Erin shot him a flat look. "Does your mind feel at ease now?"
He winced. She had a point. "Alright. Let's at least look for names. Something we can hand off to someone who actually knows what they're doing. But careful. Put everything back exactly where you found it. No reason to tip them off."
The room was too cramped for comfort, so they pressed shoulder to shoulder around the workbench, each breath stirring dust motes that drifted lazily in the hearthstone glow. Ink and parchment gave the air a dry, acrid weight.
Sage leafed through a stack, scanning quickly before sliding each page back into place. "Glyphwork diagrams," she murmured. "No names. Nothing personal."
Jasper smoothed out a crumpled scrap. "Looks like a schedule. Days marked, notes scrawled. But I don't understand the shorthand."
Milo leaned in, brow furrowing. "Not shorthand. Activation sequences. Testing intervals." He tapped the rows. "They've been running cycles every night for more than a week."
Otter felt a chill crawl up his spine. "Testing what?"
Milo shook his head, grim. "That's the part I can't read. But it's escalating. Each cycle's stronger than the last."
Erin had wandered to the far corner of the bench. She carefully unfolded a sheet, eyes narrowing as she read. "This one's different. A letter." Her voice dipped lower. "Confirm delivery of reagents to Mr. Rosner by week's end. Ensure warehouse remains secure until next trial."
"Rosner?" Jasper frowned. "Doesn't ring a bell."
Otter's head snapped up. "Wait. I know that name."
The others looked at him expectantly. Erin arched a brow. "Well? Don't keep us waiting."
Otter rubbed the back of his neck, unease prickling. "I've heard it before… just can't place it."
"A merchant, maybe?" Milo guessed. "Someone with money? Maybe they have a store named after them?"
"Or some big donor the Academy puts on plaques," Jasper muttered. "Ghosts with gold. People you've never met, but everybody's supposed to know them anyway?"
But Otter shook his head. None of that rang true. The syllables tugged at him like a hook in the gut. He sifted through memories—early days at the Academy, names called in roll, whispered conversations at their dorm table, Levi ducking his head when talk turned to families—
And then it hit, sudden and cold.
"Levi," Otter breathed. "Levi Rosner."
Milo wrinkled his nose. "Levi? Our Levi?"

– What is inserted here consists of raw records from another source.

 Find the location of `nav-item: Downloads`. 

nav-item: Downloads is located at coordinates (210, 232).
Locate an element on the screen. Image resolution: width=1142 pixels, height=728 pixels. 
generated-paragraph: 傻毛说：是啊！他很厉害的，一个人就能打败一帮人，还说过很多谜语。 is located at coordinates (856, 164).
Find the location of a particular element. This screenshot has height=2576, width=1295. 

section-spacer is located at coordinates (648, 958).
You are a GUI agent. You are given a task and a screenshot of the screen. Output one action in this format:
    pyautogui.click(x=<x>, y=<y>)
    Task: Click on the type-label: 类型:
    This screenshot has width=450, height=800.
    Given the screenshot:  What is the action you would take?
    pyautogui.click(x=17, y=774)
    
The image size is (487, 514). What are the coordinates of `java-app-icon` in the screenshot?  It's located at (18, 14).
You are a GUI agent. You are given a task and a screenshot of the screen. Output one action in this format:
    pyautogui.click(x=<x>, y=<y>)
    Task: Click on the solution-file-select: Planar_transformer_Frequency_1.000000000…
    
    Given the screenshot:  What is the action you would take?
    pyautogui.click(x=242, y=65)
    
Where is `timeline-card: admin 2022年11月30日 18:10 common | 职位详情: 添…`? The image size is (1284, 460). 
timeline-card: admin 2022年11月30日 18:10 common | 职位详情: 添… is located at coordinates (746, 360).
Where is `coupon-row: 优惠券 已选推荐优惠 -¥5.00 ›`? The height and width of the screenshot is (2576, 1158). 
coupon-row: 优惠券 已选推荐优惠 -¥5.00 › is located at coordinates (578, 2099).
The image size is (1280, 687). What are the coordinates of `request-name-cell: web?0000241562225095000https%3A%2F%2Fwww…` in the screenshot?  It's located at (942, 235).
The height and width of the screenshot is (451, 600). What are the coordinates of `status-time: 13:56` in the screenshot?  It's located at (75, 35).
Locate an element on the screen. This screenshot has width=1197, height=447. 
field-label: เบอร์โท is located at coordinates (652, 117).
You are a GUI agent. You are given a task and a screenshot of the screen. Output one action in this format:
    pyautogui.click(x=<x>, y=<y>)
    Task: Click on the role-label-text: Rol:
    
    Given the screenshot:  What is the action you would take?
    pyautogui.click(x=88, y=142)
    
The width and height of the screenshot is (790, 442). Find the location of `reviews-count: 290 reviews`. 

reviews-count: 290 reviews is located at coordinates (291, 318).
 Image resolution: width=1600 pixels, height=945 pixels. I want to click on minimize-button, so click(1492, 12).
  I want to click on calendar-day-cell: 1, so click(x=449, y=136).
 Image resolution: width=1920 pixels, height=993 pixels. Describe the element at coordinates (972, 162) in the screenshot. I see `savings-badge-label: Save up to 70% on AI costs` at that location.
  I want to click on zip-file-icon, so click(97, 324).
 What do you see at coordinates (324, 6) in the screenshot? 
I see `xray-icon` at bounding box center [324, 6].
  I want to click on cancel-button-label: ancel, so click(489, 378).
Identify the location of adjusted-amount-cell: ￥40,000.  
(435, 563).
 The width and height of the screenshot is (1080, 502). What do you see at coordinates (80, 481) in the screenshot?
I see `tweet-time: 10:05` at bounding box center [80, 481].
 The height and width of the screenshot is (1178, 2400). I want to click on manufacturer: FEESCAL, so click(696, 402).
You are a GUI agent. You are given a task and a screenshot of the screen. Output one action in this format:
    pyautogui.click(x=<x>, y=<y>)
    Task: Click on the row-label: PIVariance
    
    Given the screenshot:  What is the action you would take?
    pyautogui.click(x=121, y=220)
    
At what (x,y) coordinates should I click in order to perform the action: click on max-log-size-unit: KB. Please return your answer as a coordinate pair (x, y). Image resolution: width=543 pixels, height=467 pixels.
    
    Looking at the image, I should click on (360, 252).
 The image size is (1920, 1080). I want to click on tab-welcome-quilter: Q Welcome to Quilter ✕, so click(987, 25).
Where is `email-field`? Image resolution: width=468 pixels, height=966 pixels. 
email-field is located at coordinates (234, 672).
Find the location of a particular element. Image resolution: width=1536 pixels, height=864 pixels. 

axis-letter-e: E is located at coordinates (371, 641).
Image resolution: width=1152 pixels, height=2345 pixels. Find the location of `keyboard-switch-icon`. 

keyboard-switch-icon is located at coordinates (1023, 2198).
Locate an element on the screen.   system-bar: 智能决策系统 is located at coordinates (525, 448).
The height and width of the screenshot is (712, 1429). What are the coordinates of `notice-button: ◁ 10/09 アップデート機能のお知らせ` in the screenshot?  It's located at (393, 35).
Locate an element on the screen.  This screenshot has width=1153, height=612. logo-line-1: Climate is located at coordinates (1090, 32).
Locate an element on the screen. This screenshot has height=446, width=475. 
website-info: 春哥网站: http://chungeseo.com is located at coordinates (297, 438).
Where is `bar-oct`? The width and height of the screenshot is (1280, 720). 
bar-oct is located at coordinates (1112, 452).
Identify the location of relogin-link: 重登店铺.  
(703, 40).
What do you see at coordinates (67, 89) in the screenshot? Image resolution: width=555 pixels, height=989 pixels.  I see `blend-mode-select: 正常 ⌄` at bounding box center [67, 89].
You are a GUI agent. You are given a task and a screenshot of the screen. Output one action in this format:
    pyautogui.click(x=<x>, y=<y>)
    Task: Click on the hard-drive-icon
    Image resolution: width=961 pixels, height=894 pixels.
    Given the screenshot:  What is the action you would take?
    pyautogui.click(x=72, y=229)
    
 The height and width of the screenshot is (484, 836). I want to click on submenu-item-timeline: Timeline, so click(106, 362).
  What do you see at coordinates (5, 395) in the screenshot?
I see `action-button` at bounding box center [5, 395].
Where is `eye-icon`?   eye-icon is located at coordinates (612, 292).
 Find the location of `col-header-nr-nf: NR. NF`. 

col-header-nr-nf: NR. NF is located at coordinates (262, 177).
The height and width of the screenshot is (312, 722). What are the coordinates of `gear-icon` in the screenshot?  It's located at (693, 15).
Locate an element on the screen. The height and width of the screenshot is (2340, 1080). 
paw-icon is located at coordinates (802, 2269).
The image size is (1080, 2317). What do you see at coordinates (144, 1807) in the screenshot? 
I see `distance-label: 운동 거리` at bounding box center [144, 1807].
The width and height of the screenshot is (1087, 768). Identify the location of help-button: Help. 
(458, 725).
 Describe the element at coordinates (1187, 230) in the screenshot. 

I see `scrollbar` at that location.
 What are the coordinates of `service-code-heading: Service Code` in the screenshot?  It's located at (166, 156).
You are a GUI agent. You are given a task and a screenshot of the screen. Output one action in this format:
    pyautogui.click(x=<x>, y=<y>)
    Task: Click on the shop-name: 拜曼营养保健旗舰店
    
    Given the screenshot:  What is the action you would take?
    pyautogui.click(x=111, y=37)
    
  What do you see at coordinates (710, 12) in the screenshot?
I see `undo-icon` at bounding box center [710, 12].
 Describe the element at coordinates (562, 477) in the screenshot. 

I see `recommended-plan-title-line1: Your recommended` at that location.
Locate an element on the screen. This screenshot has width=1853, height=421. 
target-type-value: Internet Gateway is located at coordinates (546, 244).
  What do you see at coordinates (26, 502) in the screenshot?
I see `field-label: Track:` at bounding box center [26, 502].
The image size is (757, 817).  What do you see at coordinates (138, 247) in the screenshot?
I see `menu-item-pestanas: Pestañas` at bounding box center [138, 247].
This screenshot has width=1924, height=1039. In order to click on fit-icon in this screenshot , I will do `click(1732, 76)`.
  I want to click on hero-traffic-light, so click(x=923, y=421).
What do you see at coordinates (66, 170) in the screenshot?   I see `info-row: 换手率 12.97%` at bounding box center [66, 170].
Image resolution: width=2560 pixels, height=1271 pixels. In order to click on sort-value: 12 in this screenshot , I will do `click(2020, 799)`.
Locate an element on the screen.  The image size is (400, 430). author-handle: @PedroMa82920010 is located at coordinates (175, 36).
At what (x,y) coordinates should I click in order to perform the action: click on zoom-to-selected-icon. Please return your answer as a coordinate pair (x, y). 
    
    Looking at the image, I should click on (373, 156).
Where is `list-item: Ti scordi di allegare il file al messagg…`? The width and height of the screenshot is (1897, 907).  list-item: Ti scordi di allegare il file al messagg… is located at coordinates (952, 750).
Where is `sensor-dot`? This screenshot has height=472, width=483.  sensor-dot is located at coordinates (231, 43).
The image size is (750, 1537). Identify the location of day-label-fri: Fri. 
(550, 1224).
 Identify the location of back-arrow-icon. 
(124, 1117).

"That's his family name." Otter swallowed. "Didn't he say he had to stay in Aurelia this summer? To help his father?"
"That's right," Erin said. "I thought he was lying because he couldn't come with us."
"Anyone know what his family does?" Otter asked.
No one answered.
"Well, that's a lead," he said finally. "We find Levi, we find out if the Rosners own this warehouse."
Sage nodded. "Worth a try."
But before another word could be spoken, the room erupted with light.
The hearthstone's soft glow was obliterated by a violent surge of blue brilliance. Shadows fled the walls in an instant.
Otter staggered back, eyes watering, throwing an arm across his face—
And then the voice came.
Deep. Commanding. Too close.
"What are you doing here?" it boomed, every syllable vibrating through his chest like struck iron. "This is private property."